▶ **SUPPLIED INFORMATION**

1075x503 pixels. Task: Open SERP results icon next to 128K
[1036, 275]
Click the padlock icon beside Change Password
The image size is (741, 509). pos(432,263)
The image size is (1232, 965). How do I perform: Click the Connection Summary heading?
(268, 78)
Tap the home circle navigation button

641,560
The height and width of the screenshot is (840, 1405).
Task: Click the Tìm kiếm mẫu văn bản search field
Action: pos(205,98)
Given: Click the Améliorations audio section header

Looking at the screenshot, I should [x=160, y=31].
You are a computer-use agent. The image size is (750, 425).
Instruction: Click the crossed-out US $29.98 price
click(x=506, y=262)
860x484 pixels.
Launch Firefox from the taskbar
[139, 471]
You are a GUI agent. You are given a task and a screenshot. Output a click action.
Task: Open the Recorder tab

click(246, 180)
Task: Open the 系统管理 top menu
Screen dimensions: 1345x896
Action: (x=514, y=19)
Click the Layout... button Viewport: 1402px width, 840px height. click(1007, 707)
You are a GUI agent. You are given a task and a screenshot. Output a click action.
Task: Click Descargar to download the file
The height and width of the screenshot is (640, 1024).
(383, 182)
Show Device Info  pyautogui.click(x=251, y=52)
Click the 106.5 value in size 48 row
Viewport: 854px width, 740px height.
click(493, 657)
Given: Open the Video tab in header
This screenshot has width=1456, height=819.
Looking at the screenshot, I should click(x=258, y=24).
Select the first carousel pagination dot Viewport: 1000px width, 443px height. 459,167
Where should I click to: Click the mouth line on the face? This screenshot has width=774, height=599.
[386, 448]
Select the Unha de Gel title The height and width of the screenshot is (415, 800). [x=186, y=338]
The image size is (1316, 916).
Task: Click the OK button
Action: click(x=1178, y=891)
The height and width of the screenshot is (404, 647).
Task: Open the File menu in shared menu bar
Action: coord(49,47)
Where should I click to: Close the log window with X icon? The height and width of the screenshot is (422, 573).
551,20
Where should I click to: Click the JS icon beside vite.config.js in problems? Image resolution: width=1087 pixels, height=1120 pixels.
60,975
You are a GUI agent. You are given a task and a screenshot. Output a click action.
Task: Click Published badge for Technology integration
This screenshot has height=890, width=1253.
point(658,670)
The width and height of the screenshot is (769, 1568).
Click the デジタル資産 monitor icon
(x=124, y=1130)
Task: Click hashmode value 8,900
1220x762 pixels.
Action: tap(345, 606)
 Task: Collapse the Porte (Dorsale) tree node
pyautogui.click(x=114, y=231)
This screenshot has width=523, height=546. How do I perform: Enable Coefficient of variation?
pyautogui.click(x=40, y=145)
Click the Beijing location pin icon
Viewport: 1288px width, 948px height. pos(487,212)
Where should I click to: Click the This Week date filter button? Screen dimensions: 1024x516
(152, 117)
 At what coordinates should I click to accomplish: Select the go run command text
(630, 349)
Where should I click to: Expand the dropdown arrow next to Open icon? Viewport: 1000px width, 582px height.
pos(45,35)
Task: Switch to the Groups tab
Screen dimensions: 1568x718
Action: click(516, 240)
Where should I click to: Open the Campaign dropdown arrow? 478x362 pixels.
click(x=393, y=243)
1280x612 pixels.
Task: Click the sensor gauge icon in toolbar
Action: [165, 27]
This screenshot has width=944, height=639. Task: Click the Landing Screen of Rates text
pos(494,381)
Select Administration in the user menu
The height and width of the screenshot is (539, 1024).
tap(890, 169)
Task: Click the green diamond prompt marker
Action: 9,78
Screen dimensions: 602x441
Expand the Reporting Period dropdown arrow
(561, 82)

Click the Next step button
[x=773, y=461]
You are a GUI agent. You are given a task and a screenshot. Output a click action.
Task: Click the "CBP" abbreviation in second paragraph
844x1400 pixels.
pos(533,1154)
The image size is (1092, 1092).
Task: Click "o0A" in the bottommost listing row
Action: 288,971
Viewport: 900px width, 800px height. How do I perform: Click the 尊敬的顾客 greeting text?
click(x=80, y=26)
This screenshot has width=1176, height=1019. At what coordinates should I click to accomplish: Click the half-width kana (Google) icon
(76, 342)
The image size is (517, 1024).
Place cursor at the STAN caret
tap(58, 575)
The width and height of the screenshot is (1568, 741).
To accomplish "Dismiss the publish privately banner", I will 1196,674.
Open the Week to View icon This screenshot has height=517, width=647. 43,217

▶ **PROBLEM DETAILS**
What you should produce is an exact retyping of every line above.

▶ **SOLUTION TO THIS TASK**
1075x503 pixels. Task: Open SERP results icon next to 128K
[1036, 275]
Click the padlock icon beside Change Password
The image size is (741, 509). pos(432,263)
The image size is (1232, 965). How do I perform: Click the Connection Summary heading?
(268, 78)
Tap the home circle navigation button

641,560
The height and width of the screenshot is (840, 1405).
Task: Click the Tìm kiếm mẫu văn bản search field
Action: pos(205,98)
Given: Click the Améliorations audio section header

Looking at the screenshot, I should [x=160, y=31].
You are a computer-use agent. The image size is (750, 425).
Instruction: Click the crossed-out US $29.98 price
click(x=506, y=262)
860x484 pixels.
Launch Firefox from the taskbar
[139, 471]
You are a GUI agent. You are given a task and a screenshot. Output a click action.
Task: Open the Recorder tab

click(246, 180)
Task: Open the 系统管理 top menu
Screen dimensions: 1345x896
Action: (x=514, y=19)
Click the Layout... button Viewport: 1402px width, 840px height. click(1007, 707)
You are a GUI agent. You are given a task and a screenshot. Output a click action.
Task: Click Descargar to download the file
The height and width of the screenshot is (640, 1024).
(383, 182)
Show Device Info  pyautogui.click(x=251, y=52)
Click the 106.5 value in size 48 row
Viewport: 854px width, 740px height.
click(493, 657)
Given: Open the Video tab in header
This screenshot has width=1456, height=819.
Looking at the screenshot, I should click(x=258, y=24).
Select the first carousel pagination dot Viewport: 1000px width, 443px height. 459,167
Where should I click to: Click the mouth line on the face? This screenshot has width=774, height=599.
[386, 448]
Select the Unha de Gel title The height and width of the screenshot is (415, 800). [x=186, y=338]
The image size is (1316, 916).
Task: Click the OK button
Action: click(x=1178, y=891)
The height and width of the screenshot is (404, 647).
Task: Open the File menu in shared menu bar
Action: coord(49,47)
Where should I click to: Close the log window with X icon? The height and width of the screenshot is (422, 573).
551,20
Where should I click to: Click the JS icon beside vite.config.js in problems? Image resolution: width=1087 pixels, height=1120 pixels.
60,975
You are a GUI agent. You are given a task and a screenshot. Output a click action.
Task: Click Published badge for Technology integration
This screenshot has height=890, width=1253.
point(658,670)
The width and height of the screenshot is (769, 1568).
Click the デジタル資産 monitor icon
(x=124, y=1130)
Task: Click hashmode value 8,900
1220x762 pixels.
Action: tap(345, 606)
 Task: Collapse the Porte (Dorsale) tree node
pyautogui.click(x=114, y=231)
This screenshot has width=523, height=546. How do I perform: Enable Coefficient of variation?
pyautogui.click(x=40, y=145)
Click the Beijing location pin icon
Viewport: 1288px width, 948px height. pos(487,212)
Where should I click to: Click the This Week date filter button? Screen dimensions: 1024x516
(152, 117)
 At what coordinates should I click to accomplish: Select the go run command text
(630, 349)
Where should I click to: Expand the dropdown arrow next to Open icon? Viewport: 1000px width, 582px height.
pos(45,35)
Task: Switch to the Groups tab
Screen dimensions: 1568x718
Action: click(516, 240)
Where should I click to: Open the Campaign dropdown arrow? 478x362 pixels.
click(x=393, y=243)
1280x612 pixels.
Task: Click the sensor gauge icon in toolbar
Action: [165, 27]
This screenshot has width=944, height=639. Task: Click the Landing Screen of Rates text
pos(494,381)
Select Administration in the user menu
The height and width of the screenshot is (539, 1024).
tap(890, 169)
Task: Click the green diamond prompt marker
Action: 9,78
Screen dimensions: 602x441
Expand the Reporting Period dropdown arrow
(561, 82)

Click the Next step button
[x=773, y=461]
You are a GUI agent. You are given a task and a screenshot. Output a click action.
Task: Click the "CBP" abbreviation in second paragraph
844x1400 pixels.
pos(533,1154)
The image size is (1092, 1092).
Task: Click "o0A" in the bottommost listing row
Action: 288,971
Viewport: 900px width, 800px height. How do I perform: Click the 尊敬的顾客 greeting text?
click(x=80, y=26)
This screenshot has width=1176, height=1019. At what coordinates should I click to accomplish: Click the half-width kana (Google) icon
(76, 342)
The image size is (517, 1024).
Place cursor at the STAN caret
tap(58, 575)
The width and height of the screenshot is (1568, 741).
To accomplish "Dismiss the publish privately banner", I will 1196,674.
Open the Week to View icon This screenshot has height=517, width=647. 43,217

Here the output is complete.